Last year my oldest child attended her first school dance. She was in kindergarten. When I received the flyer for the dance at our public primary school (kindergarten through grade 8) I remember thinking “Why the heck are they inviting the whole school to this dance? Why would kindergarteners want to attend a school dance?”
School dances in the place I grew up were a Grade 7-Grade 12 event with major roots in heteronormative, patriarchal, white culture. Boys were expected to ask girls to dances, and girls rarely reciprocated the ask. Trans and non-binary folks had no visibility in my community. Queer couples likewise had no visibility. The entire event was rooted in being a “couple”, and while some kids did attend with just their friends, that wasn’t considered as socially valuable as attending with someone else as a “couple”. Much was made of dressing up for the event, and the messaging that I received from my peers and family was that my appearance was the most important part of the event. There was an expectation from my peers and family that critical to my successful performance of my role as “teenage girl” was my clothes, and how boys viewed my appearance (and how my fellow girls viewed my appearance). Classism was also present, as expensive, fancy outfits were also deemed more socially valuable.

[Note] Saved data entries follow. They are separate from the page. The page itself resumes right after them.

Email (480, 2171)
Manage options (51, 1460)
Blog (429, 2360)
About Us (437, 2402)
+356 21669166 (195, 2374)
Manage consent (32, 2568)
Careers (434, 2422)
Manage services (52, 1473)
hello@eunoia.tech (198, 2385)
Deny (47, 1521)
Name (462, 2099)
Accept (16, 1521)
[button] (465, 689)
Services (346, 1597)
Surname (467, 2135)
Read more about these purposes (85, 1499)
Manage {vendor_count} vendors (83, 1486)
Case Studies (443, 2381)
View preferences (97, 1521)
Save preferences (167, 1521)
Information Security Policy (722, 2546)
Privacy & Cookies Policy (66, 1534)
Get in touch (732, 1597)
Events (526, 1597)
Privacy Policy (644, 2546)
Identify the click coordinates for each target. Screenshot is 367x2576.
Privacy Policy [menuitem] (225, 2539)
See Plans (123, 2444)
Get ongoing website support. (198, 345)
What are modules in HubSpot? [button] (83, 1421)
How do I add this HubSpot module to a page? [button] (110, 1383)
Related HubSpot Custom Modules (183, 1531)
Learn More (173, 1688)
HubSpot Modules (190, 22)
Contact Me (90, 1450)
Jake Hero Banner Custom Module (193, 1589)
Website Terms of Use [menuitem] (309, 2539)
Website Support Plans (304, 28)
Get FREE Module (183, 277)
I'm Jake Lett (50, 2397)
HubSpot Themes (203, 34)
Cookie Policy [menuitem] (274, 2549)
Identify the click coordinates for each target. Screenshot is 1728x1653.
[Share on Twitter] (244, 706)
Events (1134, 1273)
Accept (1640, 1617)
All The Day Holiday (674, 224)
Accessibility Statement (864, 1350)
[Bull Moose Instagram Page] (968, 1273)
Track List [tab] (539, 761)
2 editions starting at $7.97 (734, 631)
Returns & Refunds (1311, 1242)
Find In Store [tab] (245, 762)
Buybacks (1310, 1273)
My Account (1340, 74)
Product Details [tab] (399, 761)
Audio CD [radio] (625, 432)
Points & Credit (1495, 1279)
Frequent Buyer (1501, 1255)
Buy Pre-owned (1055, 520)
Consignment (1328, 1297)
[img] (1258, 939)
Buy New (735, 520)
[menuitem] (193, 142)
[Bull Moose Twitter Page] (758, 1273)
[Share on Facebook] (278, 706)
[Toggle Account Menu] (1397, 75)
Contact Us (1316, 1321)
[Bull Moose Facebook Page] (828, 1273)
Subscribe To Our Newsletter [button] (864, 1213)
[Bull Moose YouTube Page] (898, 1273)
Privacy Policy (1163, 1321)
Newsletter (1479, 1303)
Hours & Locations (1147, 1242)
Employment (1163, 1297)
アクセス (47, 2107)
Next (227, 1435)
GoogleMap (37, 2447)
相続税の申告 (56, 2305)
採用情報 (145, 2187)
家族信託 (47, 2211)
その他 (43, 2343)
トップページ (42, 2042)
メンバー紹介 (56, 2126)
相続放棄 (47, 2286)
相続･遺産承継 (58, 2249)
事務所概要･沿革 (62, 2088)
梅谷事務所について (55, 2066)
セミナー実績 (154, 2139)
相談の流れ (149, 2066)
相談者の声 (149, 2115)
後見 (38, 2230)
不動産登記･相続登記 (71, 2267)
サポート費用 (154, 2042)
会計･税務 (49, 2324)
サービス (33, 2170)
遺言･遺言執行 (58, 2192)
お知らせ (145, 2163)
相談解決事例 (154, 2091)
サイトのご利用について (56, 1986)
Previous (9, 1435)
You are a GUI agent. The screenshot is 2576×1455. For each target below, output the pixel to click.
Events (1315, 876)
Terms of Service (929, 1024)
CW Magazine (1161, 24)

When you prepare a kindergartener for a school dance, there is no element of attracting a romantic partner. As I helped her select an outfit for the dance, I was forced to ask myself “How do you select an outfit for a dance when you aren’t trying to impress a potential romantic partner? What value is there in taking pride in your own appearance that centers your own satisfaction and boosts self-esteem?” That was the first moment when I started to realize how magical primary school dances are.
The second moment happened at the dance itself. Watching parents, kindergarteners, younger siblings, and teens all dancing with joy and freedom was glorious. My daughter danced all night. It was so very fun to watch her profound delight. The decoupling of the joy of dance from heteronormative courtship rituals of yore is a powerful mechanism of inclusion. Our school’s choice to make the dance open to all students and families was also much more inclusive than a “Daddy-Daughter” or “Mommy-Son” dance, as these organizing formats reinforce heteronormativity. There are few public spaces where kids get to experience the pleasure of dancing in community, which makes an open primary school dance revolutionary in a simple but magical way.
In reflecting on the experience, I note that the joy of dance transcends age, culture, ethnicity and physical ability. (Note that the Ottawa-based Propeller Dance company shows us that dancing isn’t just for those with able bodies!) It was a community-building experience, and sent the children and families of our school community the strong message that we all belong.
This school dance was organized by our school council and run by volunteers from the school community. Our school experiences economic privilege and thus fundraising was not a limiting factor, however other school communities may experience barriers to organizing that include lack of a school council or lack of funding. If you are interested in organizing a primary school dance, consider reaching out to your school council or school principal to start the process.